Court Opinion

ID: 6550897
Source: CourtListenerOpinion
Date Created: 2022-07-19 22:25:36.228355+00
Date Added: 2024-06-11T15:56:06.329977
License: Public Domain

Melvin Mayfield, Judge, concurring. I want to comment on the appellant’s point that the state trooper did not have the expertise necessary to form an opinion on whether appellee or the decedent was driving too fast. In my view, the trooper’s opinion on that matter was immaterial in the trial of this case. The appellee had alleged that the decedent was negligent. AMI 301 provides that the trial judge shall instruct the jury that negligence is “the failure to do something which a reasonably careful person would do, or the doing of something which a reasonably careful person would not do, under circumstances similar to those shown by the evidence in this case.” Thus, the trooper should not have been allowed to tell the jury it was his conclusion that the decedent was “driving too fast for conditions.” It might be permissible for him to give his opinion of the rate of speed the decedent was traveling at the point of collision; or how many feet it would take to stop her vehicle after applying the brakes; or what effect the application of brakes would have on an icy highway.

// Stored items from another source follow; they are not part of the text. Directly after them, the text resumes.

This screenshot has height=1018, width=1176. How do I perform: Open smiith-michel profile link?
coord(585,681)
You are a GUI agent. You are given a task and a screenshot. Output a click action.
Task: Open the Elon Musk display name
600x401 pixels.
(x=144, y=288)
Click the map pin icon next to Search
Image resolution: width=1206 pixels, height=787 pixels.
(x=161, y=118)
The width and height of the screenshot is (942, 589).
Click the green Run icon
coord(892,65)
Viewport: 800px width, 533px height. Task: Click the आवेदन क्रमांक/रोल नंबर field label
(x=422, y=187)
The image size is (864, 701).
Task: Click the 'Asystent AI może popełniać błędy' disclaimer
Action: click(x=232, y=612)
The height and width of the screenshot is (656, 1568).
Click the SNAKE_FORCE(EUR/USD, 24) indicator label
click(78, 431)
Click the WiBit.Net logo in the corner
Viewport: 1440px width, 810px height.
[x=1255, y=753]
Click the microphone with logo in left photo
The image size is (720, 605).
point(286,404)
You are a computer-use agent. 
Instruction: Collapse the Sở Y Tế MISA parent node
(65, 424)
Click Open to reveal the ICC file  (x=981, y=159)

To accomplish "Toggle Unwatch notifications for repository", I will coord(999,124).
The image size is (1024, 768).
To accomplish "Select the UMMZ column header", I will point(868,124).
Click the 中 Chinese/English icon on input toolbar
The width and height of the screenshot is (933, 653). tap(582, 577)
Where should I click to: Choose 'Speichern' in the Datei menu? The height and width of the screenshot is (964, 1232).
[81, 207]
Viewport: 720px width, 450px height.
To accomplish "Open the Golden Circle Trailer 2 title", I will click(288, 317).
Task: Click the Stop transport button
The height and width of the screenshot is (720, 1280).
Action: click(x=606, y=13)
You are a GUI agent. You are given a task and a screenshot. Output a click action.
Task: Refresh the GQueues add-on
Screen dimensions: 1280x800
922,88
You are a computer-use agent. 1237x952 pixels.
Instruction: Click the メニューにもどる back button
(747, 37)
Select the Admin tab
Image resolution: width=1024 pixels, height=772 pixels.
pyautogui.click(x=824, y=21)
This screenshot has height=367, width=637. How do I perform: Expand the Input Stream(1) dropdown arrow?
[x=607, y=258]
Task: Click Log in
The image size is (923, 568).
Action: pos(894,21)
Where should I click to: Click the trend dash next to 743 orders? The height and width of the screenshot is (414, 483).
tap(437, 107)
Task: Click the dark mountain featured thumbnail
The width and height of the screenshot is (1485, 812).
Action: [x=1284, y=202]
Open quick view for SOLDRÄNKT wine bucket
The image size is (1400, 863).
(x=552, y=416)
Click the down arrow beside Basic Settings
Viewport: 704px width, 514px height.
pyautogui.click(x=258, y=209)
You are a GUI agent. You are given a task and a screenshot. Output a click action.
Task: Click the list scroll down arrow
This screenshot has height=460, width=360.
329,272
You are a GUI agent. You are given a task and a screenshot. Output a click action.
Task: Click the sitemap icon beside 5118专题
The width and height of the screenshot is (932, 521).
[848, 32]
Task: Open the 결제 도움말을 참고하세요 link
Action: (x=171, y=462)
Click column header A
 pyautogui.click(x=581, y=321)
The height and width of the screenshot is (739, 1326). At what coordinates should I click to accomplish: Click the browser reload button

But whether the decedent was “driving too fast for conditions” is the ultimate question in this case. It simply asks whether the decedent was doing what a reasonably careful person would do under similar circumstances. The vice of letting the jury know the trooper’s conclusion is fully explained in the majority opinion and the Gramling and Ethridge cases cited therein. I thoroughly agree with the majority opinion and the reversal of this case.